Work instructions:
Everything from the first line of the material below through the line containing "The image size is (1280, 615)." must be retyped exactly, and nothing past it.

+++ Working data

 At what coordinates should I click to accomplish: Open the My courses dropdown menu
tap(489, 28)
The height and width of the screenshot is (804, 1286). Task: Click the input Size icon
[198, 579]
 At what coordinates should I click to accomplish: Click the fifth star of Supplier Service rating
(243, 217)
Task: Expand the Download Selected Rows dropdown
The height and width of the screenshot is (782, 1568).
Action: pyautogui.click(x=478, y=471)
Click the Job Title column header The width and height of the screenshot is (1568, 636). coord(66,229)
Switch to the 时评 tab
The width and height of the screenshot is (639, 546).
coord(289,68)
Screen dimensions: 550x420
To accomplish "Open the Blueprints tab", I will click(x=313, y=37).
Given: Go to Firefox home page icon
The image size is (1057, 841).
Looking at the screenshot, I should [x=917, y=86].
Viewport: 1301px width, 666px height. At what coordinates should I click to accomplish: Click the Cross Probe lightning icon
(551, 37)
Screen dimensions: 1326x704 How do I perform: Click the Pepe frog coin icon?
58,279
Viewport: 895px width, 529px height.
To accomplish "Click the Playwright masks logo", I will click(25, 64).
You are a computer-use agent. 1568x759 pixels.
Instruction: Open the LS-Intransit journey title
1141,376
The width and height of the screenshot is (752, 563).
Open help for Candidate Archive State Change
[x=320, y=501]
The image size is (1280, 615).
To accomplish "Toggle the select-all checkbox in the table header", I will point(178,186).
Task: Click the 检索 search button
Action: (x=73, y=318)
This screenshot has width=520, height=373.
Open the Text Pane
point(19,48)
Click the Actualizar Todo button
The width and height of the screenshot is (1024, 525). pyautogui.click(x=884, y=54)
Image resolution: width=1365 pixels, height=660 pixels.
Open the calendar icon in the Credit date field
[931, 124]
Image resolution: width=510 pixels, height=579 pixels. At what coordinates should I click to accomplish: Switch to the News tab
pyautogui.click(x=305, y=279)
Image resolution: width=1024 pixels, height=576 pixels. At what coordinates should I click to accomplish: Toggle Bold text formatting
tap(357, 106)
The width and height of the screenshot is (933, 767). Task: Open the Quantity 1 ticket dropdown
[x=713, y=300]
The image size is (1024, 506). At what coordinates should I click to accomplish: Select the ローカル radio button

++++++

Your solution:
 At what coordinates should I click to accomplish: Open the My courses dropdown menu
tap(489, 28)
The height and width of the screenshot is (804, 1286). Task: Click the input Size icon
[198, 579]
 At what coordinates should I click to accomplish: Click the fifth star of Supplier Service rating
(243, 217)
Task: Expand the Download Selected Rows dropdown
The height and width of the screenshot is (782, 1568).
Action: pyautogui.click(x=478, y=471)
Click the Job Title column header The width and height of the screenshot is (1568, 636). coord(66,229)
Switch to the 时评 tab
The width and height of the screenshot is (639, 546).
coord(289,68)
Screen dimensions: 550x420
To accomplish "Open the Blueprints tab", I will click(x=313, y=37).
Given: Go to Firefox home page icon
The image size is (1057, 841).
Looking at the screenshot, I should [x=917, y=86].
Viewport: 1301px width, 666px height. At what coordinates should I click to accomplish: Click the Cross Probe lightning icon
(551, 37)
Screen dimensions: 1326x704 How do I perform: Click the Pepe frog coin icon?
58,279
Viewport: 895px width, 529px height.
To accomplish "Click the Playwright masks logo", I will click(25, 64).
You are a computer-use agent. 1568x759 pixels.
Instruction: Open the LS-Intransit journey title
1141,376
The width and height of the screenshot is (752, 563).
Open help for Candidate Archive State Change
[x=320, y=501]
The image size is (1280, 615).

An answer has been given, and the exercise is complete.